MULTI-ENGINE WEB SCRAPER
One engine isn't enough
A client needed reliable data from 50+ websites — news, product pages, forums, APIs. The problem: no single scraping tool handles all of them. Some sites block headless browsers. Some require JavaScript rendering. Some have bot detection that only a managed service can bypass. The client was maintaining three separate scripts with three output formats. Every new site meant figuring out which script to modify.
What I built
A scraping layer with one REST API and three engines behind it. Send a URL, get structured data back. The system picks the right engine: Crawl4AI for JavaScript-heavy pages, Scrapy for high-volume bulk crawls, Firecrawl for sites with aggressive bot detection. Every result returns in the same schema regardless of which engine ran.
The routing logic
Engine selection works on three levels. URL pattern matching for known sites, which the client configures. Content-type detection from a lightweight HEAD request.
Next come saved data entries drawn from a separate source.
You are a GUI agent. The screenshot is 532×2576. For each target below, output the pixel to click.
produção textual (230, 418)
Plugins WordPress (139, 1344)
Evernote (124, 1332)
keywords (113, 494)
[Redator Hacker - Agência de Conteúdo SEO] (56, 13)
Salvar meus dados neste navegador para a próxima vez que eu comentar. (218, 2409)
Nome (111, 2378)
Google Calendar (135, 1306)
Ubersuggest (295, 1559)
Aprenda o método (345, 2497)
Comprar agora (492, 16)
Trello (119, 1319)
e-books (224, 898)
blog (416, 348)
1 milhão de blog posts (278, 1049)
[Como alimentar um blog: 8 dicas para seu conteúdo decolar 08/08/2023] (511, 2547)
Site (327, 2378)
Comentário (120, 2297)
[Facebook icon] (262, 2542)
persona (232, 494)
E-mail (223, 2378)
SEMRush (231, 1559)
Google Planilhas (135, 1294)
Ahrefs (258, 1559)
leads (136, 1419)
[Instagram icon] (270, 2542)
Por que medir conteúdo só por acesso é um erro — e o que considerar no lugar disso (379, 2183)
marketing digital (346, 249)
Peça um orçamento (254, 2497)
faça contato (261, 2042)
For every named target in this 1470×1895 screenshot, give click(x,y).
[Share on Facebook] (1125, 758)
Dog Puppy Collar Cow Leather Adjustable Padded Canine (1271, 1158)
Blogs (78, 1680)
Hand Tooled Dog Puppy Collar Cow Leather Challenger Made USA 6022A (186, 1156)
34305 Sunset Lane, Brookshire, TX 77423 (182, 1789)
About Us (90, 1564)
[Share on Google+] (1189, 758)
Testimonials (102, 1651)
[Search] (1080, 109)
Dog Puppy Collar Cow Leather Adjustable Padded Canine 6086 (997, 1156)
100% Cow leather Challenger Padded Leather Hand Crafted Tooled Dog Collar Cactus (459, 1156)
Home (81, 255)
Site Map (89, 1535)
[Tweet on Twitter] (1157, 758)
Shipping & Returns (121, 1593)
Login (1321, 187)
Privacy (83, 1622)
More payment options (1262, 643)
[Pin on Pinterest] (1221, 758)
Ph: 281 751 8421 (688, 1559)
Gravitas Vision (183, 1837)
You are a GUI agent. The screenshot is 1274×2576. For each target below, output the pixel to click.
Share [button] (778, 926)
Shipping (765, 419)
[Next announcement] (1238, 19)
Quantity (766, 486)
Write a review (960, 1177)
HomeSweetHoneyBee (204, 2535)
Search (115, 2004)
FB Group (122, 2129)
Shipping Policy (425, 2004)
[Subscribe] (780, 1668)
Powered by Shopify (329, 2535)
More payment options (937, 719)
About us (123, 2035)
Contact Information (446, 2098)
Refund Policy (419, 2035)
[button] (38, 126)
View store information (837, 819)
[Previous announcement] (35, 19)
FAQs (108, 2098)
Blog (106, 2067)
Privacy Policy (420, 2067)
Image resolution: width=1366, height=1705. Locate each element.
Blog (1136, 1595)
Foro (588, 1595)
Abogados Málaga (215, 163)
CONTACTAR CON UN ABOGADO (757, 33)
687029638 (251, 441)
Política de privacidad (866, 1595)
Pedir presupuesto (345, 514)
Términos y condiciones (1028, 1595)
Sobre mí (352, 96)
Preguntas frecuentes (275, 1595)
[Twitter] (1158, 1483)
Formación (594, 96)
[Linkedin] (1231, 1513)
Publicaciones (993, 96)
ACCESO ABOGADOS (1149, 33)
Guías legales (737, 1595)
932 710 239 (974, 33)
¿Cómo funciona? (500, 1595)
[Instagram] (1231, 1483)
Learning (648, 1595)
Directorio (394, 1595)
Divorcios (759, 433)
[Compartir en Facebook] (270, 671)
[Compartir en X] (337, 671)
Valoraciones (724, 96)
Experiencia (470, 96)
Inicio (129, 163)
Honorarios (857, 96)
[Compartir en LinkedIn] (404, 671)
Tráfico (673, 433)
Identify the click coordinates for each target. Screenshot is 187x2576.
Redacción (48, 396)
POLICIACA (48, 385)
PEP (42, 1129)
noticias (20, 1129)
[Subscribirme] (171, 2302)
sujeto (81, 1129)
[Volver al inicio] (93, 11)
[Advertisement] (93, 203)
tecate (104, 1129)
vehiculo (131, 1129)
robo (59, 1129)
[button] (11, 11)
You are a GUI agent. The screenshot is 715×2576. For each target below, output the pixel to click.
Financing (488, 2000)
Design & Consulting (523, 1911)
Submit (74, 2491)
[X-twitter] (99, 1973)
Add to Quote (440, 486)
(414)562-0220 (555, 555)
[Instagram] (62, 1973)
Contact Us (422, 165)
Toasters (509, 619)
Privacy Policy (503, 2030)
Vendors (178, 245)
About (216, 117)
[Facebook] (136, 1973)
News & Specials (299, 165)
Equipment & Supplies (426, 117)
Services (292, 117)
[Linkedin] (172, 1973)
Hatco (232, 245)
And a fallback chain — if Crawl4AI fails, it retries with Scrapy, then Firecrawl. This handles about 95% of sites without manual intervention. The client can force a specific engine through the API for edge cases they've already identified.
Where it is now
Deployed on Render, running production scraping workloads. The client's downstream pipeline doesn't know which engine executed. It just gets clean, normalized data.